@@ -455,44 +455,35 @@ set_default_state(struct radeon_device *rdev)
radeon_ring_write(ring, sq_stack_resource_mgmt_2);
}
-#define I2F_MAX_BITS 15
-#define I2F_MAX_INPUT ((1 << I2F_MAX_BITS) - 1)
-#define I2F_SHIFT (24 - I2F_MAX_BITS)
+/* 23 bits of float fractional data */
+#define I2F_FRAC_BITS 23
+#define I2F_MASK ((1 << I2F_FRAC_BITS) - 1)
/*
* Converts unsigned integer into 32-bit IEEE floating point representation.
- * Conversion is not universal and only works for the range from 0
- * to 2^I2F_MAX_BITS-1. Currently we only use it with inputs between
- * 0 and 16384 (inclusive), so I2F_MAX_BITS=15 is enough. If necessary,
- * I2F_MAX_BITS can be increased, but that will add to the loop iterations
- * and slow us down. Conversion is done by shifting the input and counting
- * down until the first 1 reaches bit position 23. The resulting counter
- * and the shifted input are, respectively, the exponent and the fraction.

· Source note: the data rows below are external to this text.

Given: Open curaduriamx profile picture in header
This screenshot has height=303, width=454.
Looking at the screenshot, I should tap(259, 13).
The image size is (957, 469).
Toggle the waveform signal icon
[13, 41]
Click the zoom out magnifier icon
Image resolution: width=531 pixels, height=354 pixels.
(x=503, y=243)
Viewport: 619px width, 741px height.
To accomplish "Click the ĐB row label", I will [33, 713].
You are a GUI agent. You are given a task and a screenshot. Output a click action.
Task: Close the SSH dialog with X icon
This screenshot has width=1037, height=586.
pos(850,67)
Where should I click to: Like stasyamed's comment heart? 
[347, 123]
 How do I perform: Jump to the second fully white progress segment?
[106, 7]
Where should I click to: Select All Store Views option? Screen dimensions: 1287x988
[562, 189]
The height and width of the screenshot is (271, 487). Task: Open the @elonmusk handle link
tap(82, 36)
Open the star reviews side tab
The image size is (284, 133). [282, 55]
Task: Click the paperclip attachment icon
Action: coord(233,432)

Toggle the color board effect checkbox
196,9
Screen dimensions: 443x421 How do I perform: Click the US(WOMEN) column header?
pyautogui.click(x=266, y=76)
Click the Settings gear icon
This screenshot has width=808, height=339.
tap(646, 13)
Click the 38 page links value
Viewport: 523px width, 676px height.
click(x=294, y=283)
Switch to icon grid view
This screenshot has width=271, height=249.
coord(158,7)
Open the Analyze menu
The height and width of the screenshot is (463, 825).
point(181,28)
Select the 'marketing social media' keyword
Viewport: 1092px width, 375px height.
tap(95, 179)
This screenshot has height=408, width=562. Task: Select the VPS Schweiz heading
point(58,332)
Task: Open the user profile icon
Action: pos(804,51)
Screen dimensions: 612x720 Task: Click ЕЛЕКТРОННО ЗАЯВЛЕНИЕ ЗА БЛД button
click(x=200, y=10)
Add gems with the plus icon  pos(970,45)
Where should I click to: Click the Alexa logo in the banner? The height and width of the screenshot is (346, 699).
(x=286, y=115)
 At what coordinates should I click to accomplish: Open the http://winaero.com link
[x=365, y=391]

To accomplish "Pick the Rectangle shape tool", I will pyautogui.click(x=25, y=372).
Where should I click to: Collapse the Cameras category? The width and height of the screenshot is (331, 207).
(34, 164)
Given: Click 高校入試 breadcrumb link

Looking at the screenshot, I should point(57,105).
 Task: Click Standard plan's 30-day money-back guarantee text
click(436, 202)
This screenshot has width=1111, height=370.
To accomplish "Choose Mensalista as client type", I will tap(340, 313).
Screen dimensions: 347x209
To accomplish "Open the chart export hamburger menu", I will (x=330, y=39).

- * The sign is always zero.
+ * Will be exact from 0 to 2^24. Above that, we round towards zero
+ * as the fractional bits will not fit in a float. (It would be better to
+ * round towards even as the fpu does, but that is slower.)
*/
-static uint32_t i2f(uint32_t input)
+static uint32_t i2f(uint32_t x)
{
- u32 result, i, exponent, fraction;
+ uint32_t msb, exponent, fraction;
- WARN_ON_ONCE(input > I2F_MAX_INPUT);
+ /* Zero is special */
+ if (!x) return 0;
- if ((input & I2F_MAX_INPUT) == 0)
- result = 0;
- else {
- exponent = 126 + I2F_MAX_BITS;
- fraction = (input & I2F_MAX_INPUT) << I2F_SHIFT;
+ /* Get location of the most significant bit */
+ msb = __fls(x);
- for (i = 0; i < I2F_MAX_BITS; i++) {
- if (fraction & 0x800000)
- break;
- else {
- fraction = fraction << 1;
- exponent = exponent - 1;
- }
- }
- result = exponent << 23 | (fraction & 0x7fffff);
- }
- return result;
+ /*
+ * Use a rotate instead of a shift because that works both leftwards
+ * and rightwards due to the mod(32) behaviour. This means we don't
+ * need to check to see if we are above 2^24 or not.
+ */
+ fraction = ror32(x, (msb - I2F_FRAC_BITS) & 0x1f) & I2F_MASK;
+ exponent = (127 + msb) << I2F_FRAC_BITS;
+
+ return fraction + exponent;
}
int r600_blit_init(struct radeon_device *rdev)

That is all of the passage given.